Bogolyubov's argument states that if $A$ is a dense subset of $\mathbb Z_n$, then $2A-2A=\{x+y-z-w:x,y,z,w\in A\}$ contains a large and highly structured subset known as a Bohr set. If $r_1,\dots,r_k$ are residue classes mod $n$ and $\delta>0$, then the Bohr set $B(r_1,\dots,r_k;\delta)$ is defined to be the set of all $x\in\mathbb Z_n$ such that $|1-\exp(2\pi ir_jx/n)|\leq\delta$ for all $j=1,2,\dots,k$. (There are equivalent definitions, but this one is convenient for the discussion here.) Such sets, when $k$ is small and $\delta$ is not too small (which we get from Bogolyubov's argument), resemble low-codimensional subspaces of a vector space, and this additive structure has been exploited in many proofs in additive combinatorics.
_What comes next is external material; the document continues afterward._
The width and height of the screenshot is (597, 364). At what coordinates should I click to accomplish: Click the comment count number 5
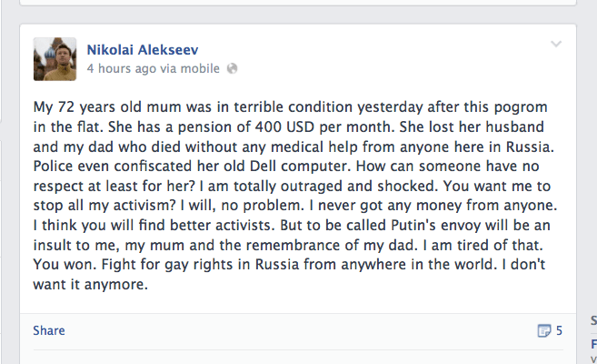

Bogolyubov's argument can be straightforwardly generalized to arbitrary finite Abelian groups. If $G$ is a finite Abelian group, $\chi_1,\dots,\chi_k$ are characters on $G$ and $\delta>0$, then the Bohr set $B(\chi_1,\dots,\chi_k;\delta)$ is the set of all $x\in G$ such that $|1-\chi_j(x)|\leq\delta$ for all $j=1,2,\dots,k$. When $G=\mathbb F_p^n$, where the Bohr sets actually _are_ low-codimensional subspaces. That is, if $A\subset\mathbb F_p^n$ has density $\alpha$, then $2A-2A$ contains a subspace of $\mathbb F_p^n$ of codimension at most $C(\alpha)$. The question of how large $C(\alpha)$ needs to be is very interesting: thanks to work of Tom Sanders it is known to be polylogarithmic in $1/\alpha$, but it is conjectured to be logarithmic.
A different kind of generalization of Bogolyubov's method was obtained by Bienvenu and Lê, and independently by Gowers and the author of this paper, again in the case $G=\mathbb F_p^n$. Speaking very loosely, Bogolyubov's argument tells us that if we take iterated sumsets of a dense subset of $\mathbb F_p^n$, then the resulting sets will become more and more subspace-like. Suppose now that we take a dense subset $A$ of $\mathbb F_p^n\times\mathbb F_p^n$. Call sections of $A$ of the form $A_{x\bullet}=\{y\in\mathbb F_p^n:(x,y)\in A\}$ the _rows_ of $A$ and sections of the form $A_{\bullet y}=\{x\in\mathbb F_p^n:(x,y)\in A\}$ the _columns_ of $A$. Define the _horizontal difference set_ of $A$ to be the result of replacing each row $A_{x\bullet}$ of $A$ by its difference set $A_{x\bullet}-A_{x\bullet}$, and define the _vertical difference set_ in a similar way for the columns.
Bogolyubov's argument tells us that if we take the horizontal difference set twice, then all dense rows of $A$ will contain low-codimensional subspaces, and if we take the vertical difference set twice, then all dense columns will. Thus, one might expect that if one takes a suitable composition of these two operations, one will end up with a set that is subspace-like in both the vertical and horizontal directions, though this is not trivial because one needs to show that the operations in one direction do not undo the progress made in the other direction.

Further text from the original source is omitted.